Unpaid care work is not a burden


UN Geneva - In recent years, MMM has strongly advocated for eliminating the use of the word ‘Burden’ in association with unpaid care work. Many people have talked and written about the ‘burden of unpaid care work’, which goes against the idea – and our objective - of recognizing this work as valuable, even foundational work. Our efforts have paid off and we can now claim a small victory as it has disappeared from most UN reports, UN resolutions and other adopted texts.

It all began in 2017 at the 61st session of the UN Commission on the Status of Women, where MMM was invited as a speaker to a side-event organized by Switzerland. This provided us with the opportunity for an open discussion with the diplomats involved in the negotiations, and the word ‘burden’ disappeared from the CSW61 agreed conclusions.

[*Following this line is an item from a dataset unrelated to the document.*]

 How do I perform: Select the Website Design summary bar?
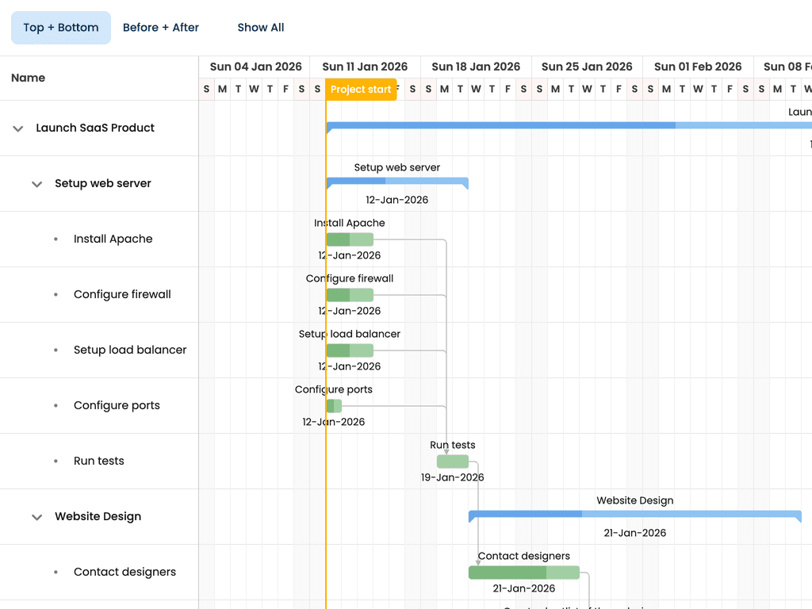point(635,515)
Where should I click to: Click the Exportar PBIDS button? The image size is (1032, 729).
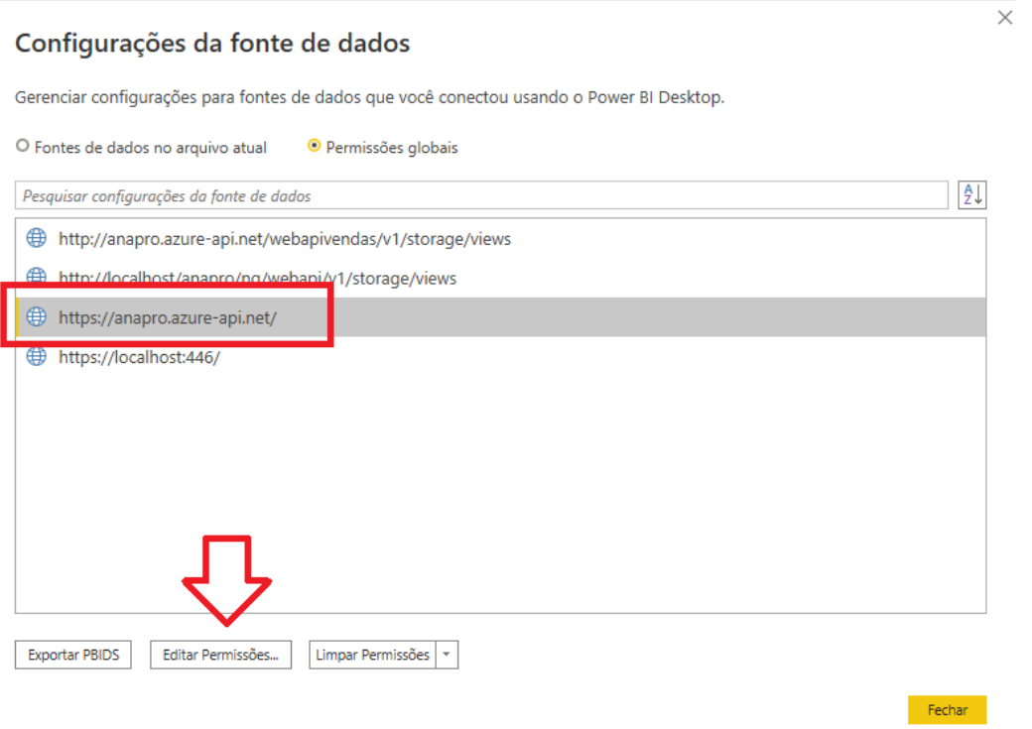tap(73, 655)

We have continued our fight against the use of this word, rallying other Civil Society Organizations, and getting resolutions and other UN documents amended, including at the 52nd session of the Human Rights Council, which has just closed.

Our rationale

We should stop associating the word ‘burden’ with ‘unpaid care work’ – for 2 mains reasons:

  1. Although the drudgery of such domestic tasks like fetching water or collecting wood must indeed be recognized and addressed, unpaid care work is about caring for people, children, and older persons in particular; it is therefore essential, valuable and meaningful work, which sustains our society and the economy, and it must absolutely be recognized as such rather than a ‘burden’ – the word ‘burden’ devalues the work of Care
  2. If we want to engage men in doing their fair share, we must present it as valuable – if not always enjoyable – work, rather than a ‘burden’!

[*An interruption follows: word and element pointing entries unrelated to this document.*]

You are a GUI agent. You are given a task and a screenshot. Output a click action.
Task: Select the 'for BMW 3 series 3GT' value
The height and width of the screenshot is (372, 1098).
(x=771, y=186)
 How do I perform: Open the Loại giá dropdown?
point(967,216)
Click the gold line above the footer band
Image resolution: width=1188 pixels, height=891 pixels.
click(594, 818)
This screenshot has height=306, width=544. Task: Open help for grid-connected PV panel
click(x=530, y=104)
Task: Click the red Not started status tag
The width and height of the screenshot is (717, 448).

In addition, we at MMM argue that unpaid care work develops vital skills, soft skills/life skills in particular, of huge importance in the labour market. These include organizational, human relations & empathy, even negotiation skills….In fact, unpaid care work should be considered as valuable work experience!

Language is critical as it shapes people’s perceptions of an issue and how it will be addressed. Hence our advocacy work against the use of this word.

Today, the word ‘burden’ has mostly disappeared from the UN language, even if it still pops up here and there.

It is all the more important as the issue of the inequitable distribution of unpaid care work has gained visibility and is now on the global agenda.